UPDATE: Drone owner disputes shooter's story; produces video he claims shows flight path

LOUISVILLE, Ky. (WDRB) -- The father who shot down a drone over his home has his case to national television -- and there's a new twist in the story today.

The drone owner has come forward with video and his own version of what happened. 

INTERVIEW: Drone owner responds to claims of privacy invasion

WDRB News has obtained video of William Merideth's arrest. Merideth was charged with wanton endangerment and criminal mischief for shooting down a drone over his Hillview home.

"No, I'm not going to relax!" Merideth says in the video. "I don't give a [EXPLETIVE] about him. And I don't give a [EXPLETIVE] about your [EXPLETIVE] drone and you keep video taping. I know exactly what I did."

The story we broke has gone worldwide, appearing on The Drudge Report on People magazine's website and dozens of other online publications.

This morning, William Merideth appeared on Fox and Friends.

RAW VIDEO: Arrest of man who shot down drone

It's four days after he was jailed and charged with wanton endangerment and criminal mischief for shooting down the drone.

"You've got two children in the backyard, this drone is flying overhead, and how did they react that caused you to go get your gun and shoot it out of the sky?" asked Fox and Friends anchor Elisabeth Hasselbeck.

"Well they come in and said, 'There's a drone flying out here and this is not the first time it happened,'" Merideth said. "And I went out and looked, and the neighbors were in their backyard, and said are you going to do anything about it and I said, 'Not unless it comes over my property.'"

"This is kind of terrible trying to protect your own children in your backyard," said Hasselbeck. "We will certainly follow this and want to thank you for your time today."

But another side of this story is emerging.

The owner of the drone, David Boggs, just released the flight data recorder from his iPad, saying it tracks the drone's path. In a video Boggs sent WDRB, he comments on drone's path 40 seconds before, during and after the incident.

"We are now one minute and 18 seconds into the flight," he says on the video. "We are now 193 feet above the ground. This area here is the world-famous drone slayer home, and this is a neighbor's home, and our friends live over here, and over here, and over here. You will see now that we did not go below this altitude -- we even went higher -- nor did we hover over their house to look in. And for sure didn't descend down to no 10 feet, or look under someone's canopy, or at somebody's daughter."

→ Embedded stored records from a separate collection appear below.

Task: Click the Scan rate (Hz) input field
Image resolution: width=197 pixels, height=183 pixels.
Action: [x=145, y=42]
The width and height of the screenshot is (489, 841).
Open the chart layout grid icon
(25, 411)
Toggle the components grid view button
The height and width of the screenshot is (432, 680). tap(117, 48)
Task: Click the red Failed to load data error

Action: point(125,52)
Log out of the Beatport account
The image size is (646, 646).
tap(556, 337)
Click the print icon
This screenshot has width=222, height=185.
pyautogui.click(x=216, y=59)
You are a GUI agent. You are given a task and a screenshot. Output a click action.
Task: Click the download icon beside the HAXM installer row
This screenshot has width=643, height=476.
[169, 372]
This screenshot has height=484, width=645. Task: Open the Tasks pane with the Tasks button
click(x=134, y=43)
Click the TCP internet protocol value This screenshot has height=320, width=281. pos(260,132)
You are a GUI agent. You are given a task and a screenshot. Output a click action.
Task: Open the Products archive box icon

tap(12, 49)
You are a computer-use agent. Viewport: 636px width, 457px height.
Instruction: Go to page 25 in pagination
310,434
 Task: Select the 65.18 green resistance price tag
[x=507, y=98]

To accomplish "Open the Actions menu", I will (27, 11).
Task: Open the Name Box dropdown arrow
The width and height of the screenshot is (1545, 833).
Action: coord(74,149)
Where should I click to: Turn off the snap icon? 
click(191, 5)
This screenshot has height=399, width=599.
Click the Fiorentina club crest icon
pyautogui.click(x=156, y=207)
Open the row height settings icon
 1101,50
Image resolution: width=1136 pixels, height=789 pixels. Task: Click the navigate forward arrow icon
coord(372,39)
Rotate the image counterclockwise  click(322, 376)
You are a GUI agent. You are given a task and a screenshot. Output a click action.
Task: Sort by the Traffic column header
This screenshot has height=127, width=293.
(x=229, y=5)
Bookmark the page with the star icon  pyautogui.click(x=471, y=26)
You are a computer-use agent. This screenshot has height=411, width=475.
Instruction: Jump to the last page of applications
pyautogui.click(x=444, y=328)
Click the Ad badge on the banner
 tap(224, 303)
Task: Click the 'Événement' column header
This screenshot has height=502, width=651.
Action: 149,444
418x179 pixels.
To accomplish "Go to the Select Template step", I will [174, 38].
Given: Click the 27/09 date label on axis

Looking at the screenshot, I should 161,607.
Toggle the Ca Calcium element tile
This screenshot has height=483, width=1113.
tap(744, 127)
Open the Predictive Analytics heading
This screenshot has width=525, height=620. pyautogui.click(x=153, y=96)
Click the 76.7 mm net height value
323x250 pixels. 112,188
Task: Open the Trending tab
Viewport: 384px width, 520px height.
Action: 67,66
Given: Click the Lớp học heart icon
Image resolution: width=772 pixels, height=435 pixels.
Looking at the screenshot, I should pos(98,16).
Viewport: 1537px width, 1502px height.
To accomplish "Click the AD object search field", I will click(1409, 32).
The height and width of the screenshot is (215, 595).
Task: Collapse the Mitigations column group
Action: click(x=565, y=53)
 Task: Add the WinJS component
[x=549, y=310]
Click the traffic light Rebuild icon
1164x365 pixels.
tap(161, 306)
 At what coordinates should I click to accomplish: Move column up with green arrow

"We are right now one minute, 56 seconds over the drone slayer's house. We're still not on his property line -- we're just now getting ready to cross it....In less than two seconds...we are outside of his property, still at 272 feet. He shot the drone here, and you'll see it rapidly lose altitude, and the drone crash. Boom -- there it goes. Crazy, in the words of the great Paul Harvey, now you know the rest of the story."

The story has started a nationwide public conversation because the regulations about privacy when it comes to drones are not very clear. Experts tell us that while there are video, voyeurism and trespassing laws, there do not appear to be any Kentucky or federal statues related to privacy involving drones.

This story caused the FAA to go back and look at its own rules. The best the agency can tell us is if a drone is hovering under 10 feet on your property, it might be considered trespassing.

Some say the outcome of this case may be precedent-setting or at least the backdrop for new laws in Kentucky. William Merideth is due back in court in September.